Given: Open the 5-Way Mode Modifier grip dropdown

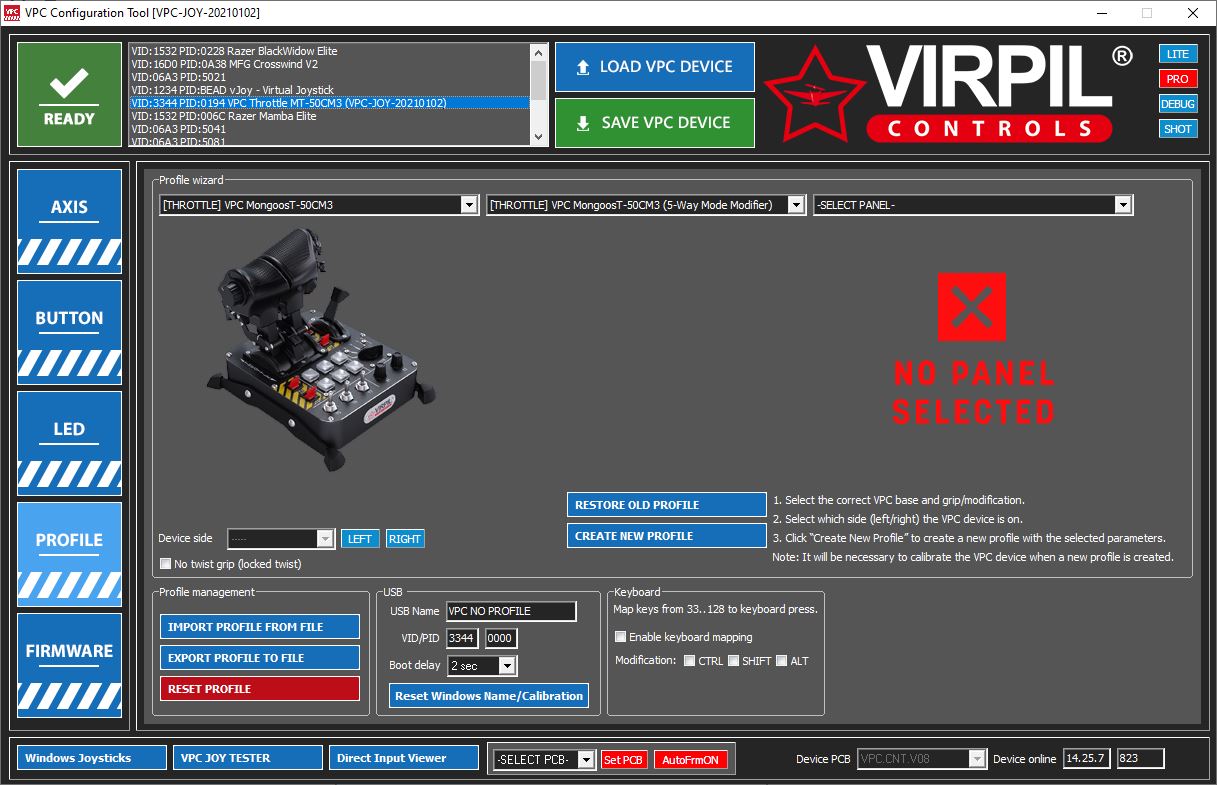Looking at the screenshot, I should click(794, 204).
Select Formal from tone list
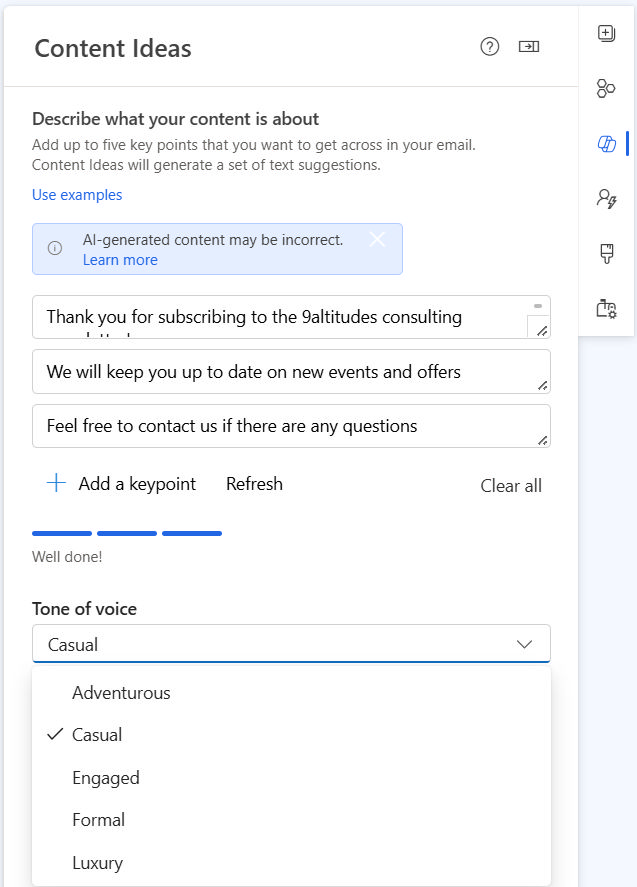Screen dimensions: 637x887 click(x=98, y=820)
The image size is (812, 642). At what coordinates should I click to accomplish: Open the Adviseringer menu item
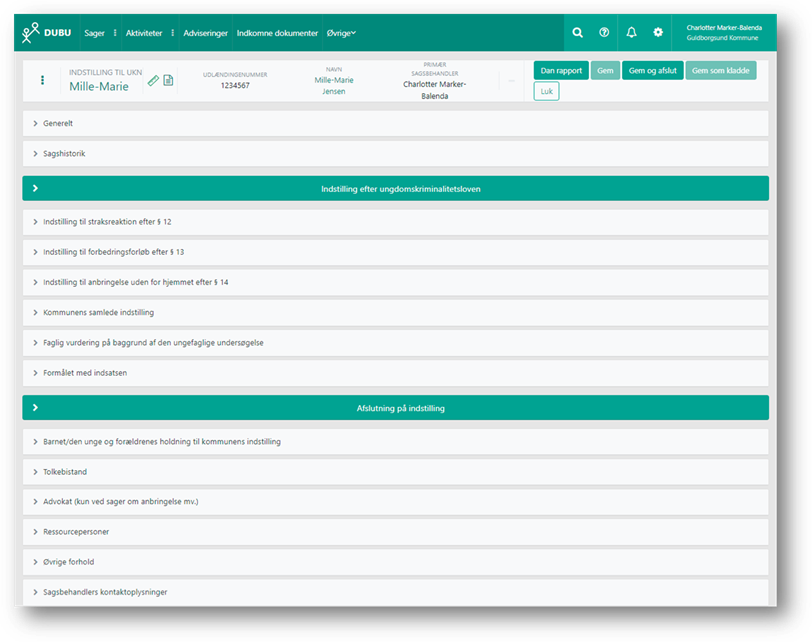(x=204, y=33)
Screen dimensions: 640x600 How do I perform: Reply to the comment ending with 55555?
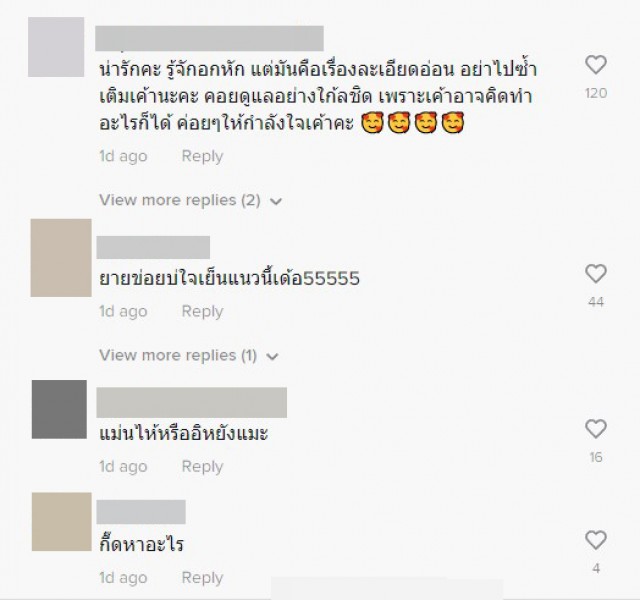click(x=202, y=311)
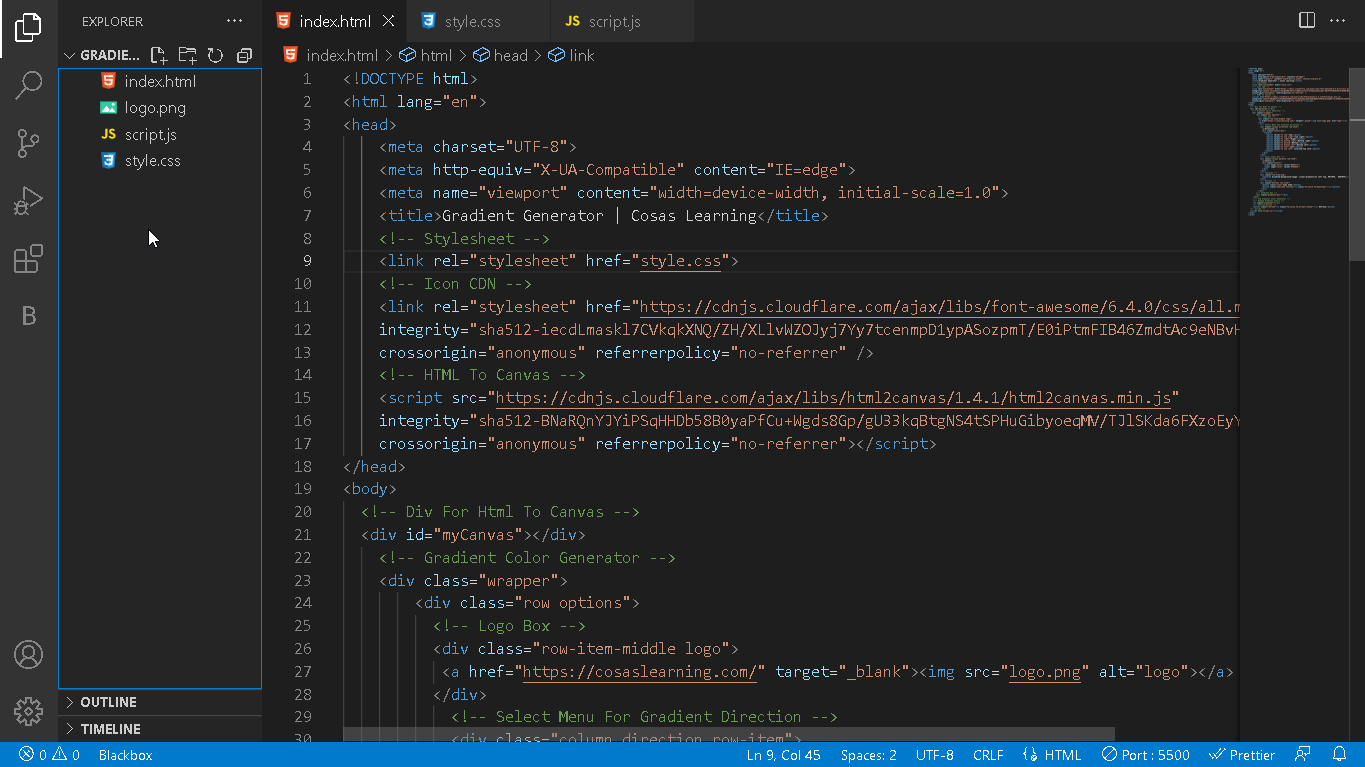Image resolution: width=1365 pixels, height=767 pixels.
Task: Refresh the Explorer file list
Action: click(x=215, y=55)
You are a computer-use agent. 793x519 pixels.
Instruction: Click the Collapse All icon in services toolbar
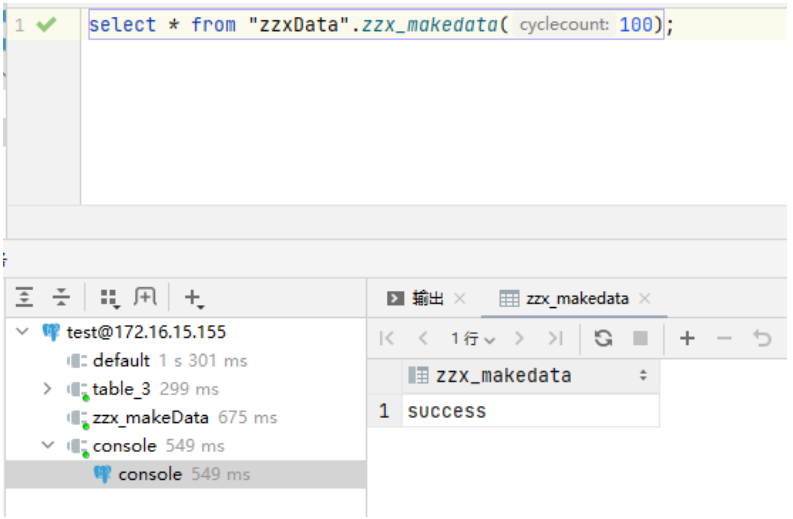62,297
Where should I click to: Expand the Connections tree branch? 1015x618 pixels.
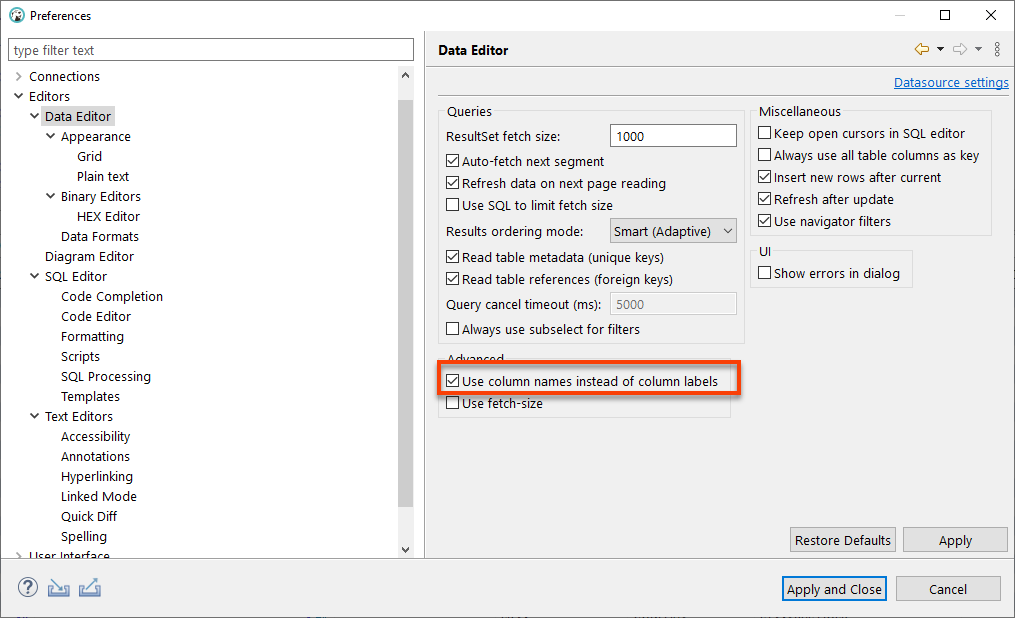(x=17, y=76)
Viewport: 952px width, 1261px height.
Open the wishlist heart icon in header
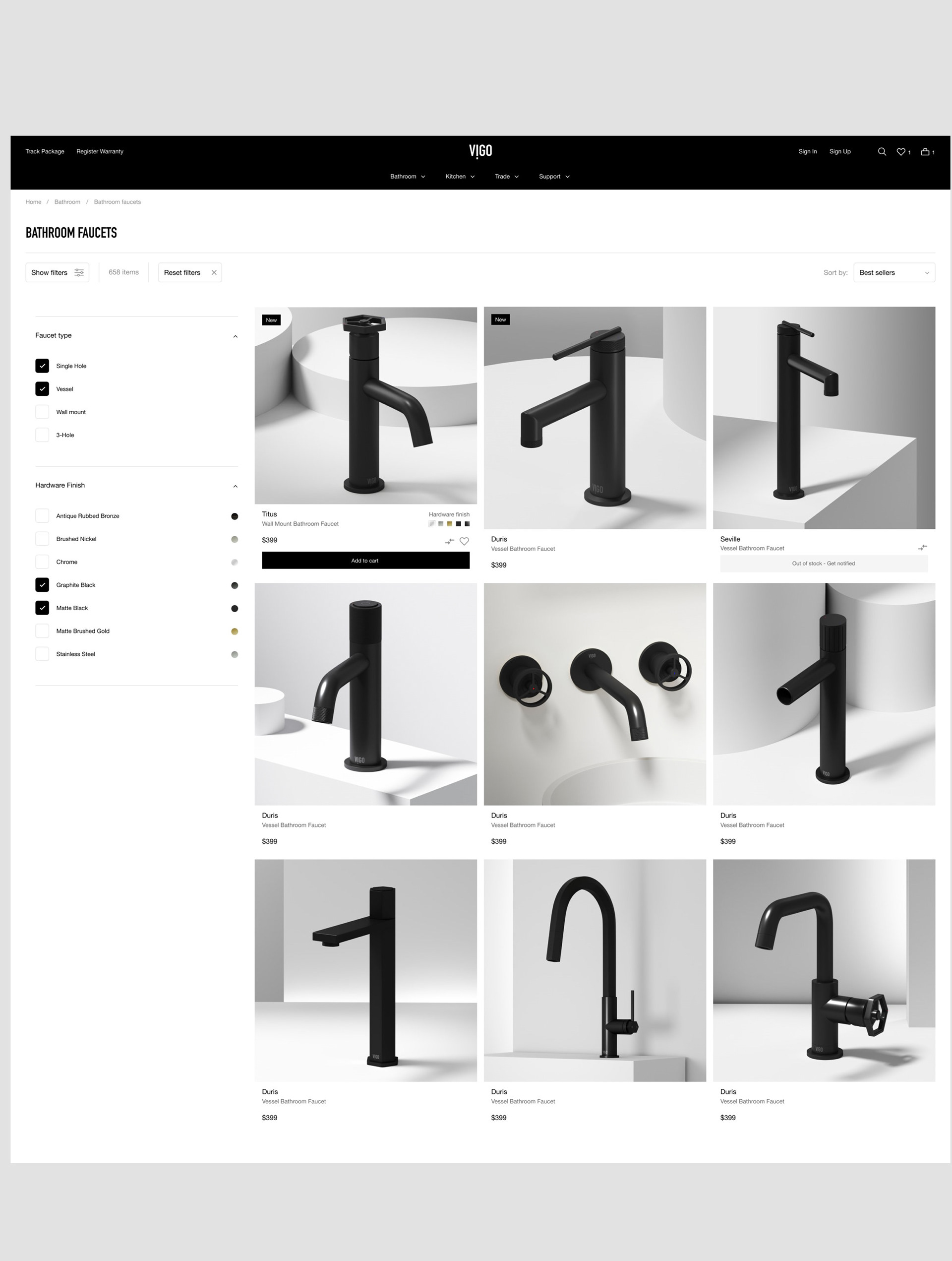tap(901, 152)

:::

WORK TO COMPLETE: From the first line to the last, return the material above exactly, apart from the pictures.

ANSWER BOX:
Given: Open the 5-Way Mode Modifier grip dropdown

Looking at the screenshot, I should click(794, 204).
Select Formal from tone list
Screen dimensions: 637x887 click(x=98, y=820)
The image size is (812, 642). At what coordinates should I click to accomplish: Open the Adviseringer menu item
(x=204, y=33)
Screen dimensions: 640x600 How do I perform: Reply to the comment ending with 55555?
click(x=202, y=311)
Image resolution: width=1365 pixels, height=767 pixels.
Task: Refresh the Explorer file list
Action: click(x=215, y=55)
You are a computer-use agent. 793x519 pixels.
Instruction: Click the Collapse All icon in services toolbar
62,297
Where should I click to: Expand the Connections tree branch? 1015x618 pixels.
(x=17, y=76)
Viewport: 952px width, 1261px height.
Open the wishlist heart icon in header
tap(901, 152)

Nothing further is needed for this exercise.